▶ [Exercise prompt] Please copy the file organization notes word for word, from "13.2 File organisation" to "another (chronological order)".

Subtopic Notes

13.2 File organisation and access

13. Data Representation

File Organization Methods

  • Serial
    • Records are stored in the order they are entered, one after another (chronological order)
    • There is no specific order
    • Record is appended in the next available spot
    • Example: Logging events, Transaction records, Text File
    • Advantage
      • Simple
      • Cheap
      • No need to resort data each time data added
      • Easy to append
      • Best for small files or when only adding new data
    • Disadvantage
      • Search requires required checking each record one by one
      • Cannot support modern high speed requirements for quick record access
  • Sequential
    • Records are stored in a sorted order based on a key field (eg ID, name)
    • A logical order is maintained
    • To Update: A new version of file has to be created
    • High hit rate: A situation where the desired record is found on the first access attempt most of the time.
    • Example: Storing student records
    • Advantage
      • Easier and faster to search
      • Easier to sort data
      • Allows batch processing
    • Disadvantage
      • All records must be structurally identical
      • Hard to accommodate updates
      • Random access not possible
  • Random (Direct)
    • Records are stored at specific locations using a hashing algorithm based on a record key
    • If a record already exists in that key we perform a form of collision handling
    • Fast access while reading and writing
    • Useful when frequent searching is needed
    • More complex setup
    • Low hit rate
    • Example: Banking System, Inventory System
    • Advantage
      • Records can be retrieved easily
      • Record can have different sizes
      • Sorting of records not required
      • Updates several files quickly
    • Disadvantage
      • Data can be accidentally erased or overwritten without precautions
      • Direct access files lack backup facilities
      • Require costly hardware, software, and programming
      • Less storage-efficient than sequential files

File Access Methods

  • Sequential Access:
    • Used to access serial and sequential files
    • Reads the file from start to end, one record at a time until the record is found or key value exceeded
  • Random/Direct Access
    • Used to access random and sequential files (with indexing)
    • Jumps directly to the location of the required record using the key and possibly a hash function

Hashing Algorithms

  • Convert a key field (eg. ID) into an address or index in a file or memory location
  • Process
    • A hash function is applied to the key.
    • This generates a unique address
    • The record is stored or accessed at that address
  • Collision Handling
    • Collision Occurs when two keys produce the same address using a hash function
    • Methods
      • Check the next available spot (Linear Probing)
      • Each address holds a linked list of records with same hash (Chaining)
      • Apply a second hash function to find a new address when first address is taken (Rehashing)

▶ [Material provided]
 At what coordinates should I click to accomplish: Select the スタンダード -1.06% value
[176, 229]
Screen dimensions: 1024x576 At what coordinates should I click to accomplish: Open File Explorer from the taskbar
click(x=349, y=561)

▶ [Answer for the task]
13.2 File organisation and access

13. Data Representation

File Organization Methods

  • Serial
    • Records are stored in the order they are entered, one after another (chronological order)